About Love
These lines compel reflection. Songs about love beyond counting have been written. Just within my short span of life, poets and lyricists find a bottomless well of material, as they peer into the surreal experience of love between two human beings. And, this is not limited to male-female love, never has been…
Nietzsche comments provocatively about the asymmetry of “love.” Do you feel a foreboding when reading these lines? I do. Seems to me the notion of benevolent, “good-willed” nature is disposed of with these words…
What woman means by love
is clear enough: total devotion (not mere surrender)

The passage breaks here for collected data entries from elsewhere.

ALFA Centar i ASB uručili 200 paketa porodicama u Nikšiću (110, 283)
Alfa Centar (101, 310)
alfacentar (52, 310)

with soul and body, without any consideration or reserve,
rather with shame and horror
at the thought of a devotion that might be
subject to special clauses or conditions.
…she wants someone who takes,
who does not give himself or give himself away;
on the contrary,
he is supposed to become richer in “himself”
–through the accretion of strength, happiness, and faith
given him by the woman who
gives herself.
Woman gives herself away, man acquires more—
I do not see how one can get around
this natural opposition…
desirable as it may be not to remind oneself constantly
how harsh, terrible, enigmatic, and immoral
this antagonism is.
For love,
thought of in its entirety as great and full,
is nature,
and being nature
it is in all eternity something “immoral.”
–excerpt The Gay Science, Book 5, Section 363 by Friedrich Nietzsche
A song that is worthy, a tune that we can hold onto: Livin’ On A Prayer by Bon Jovi.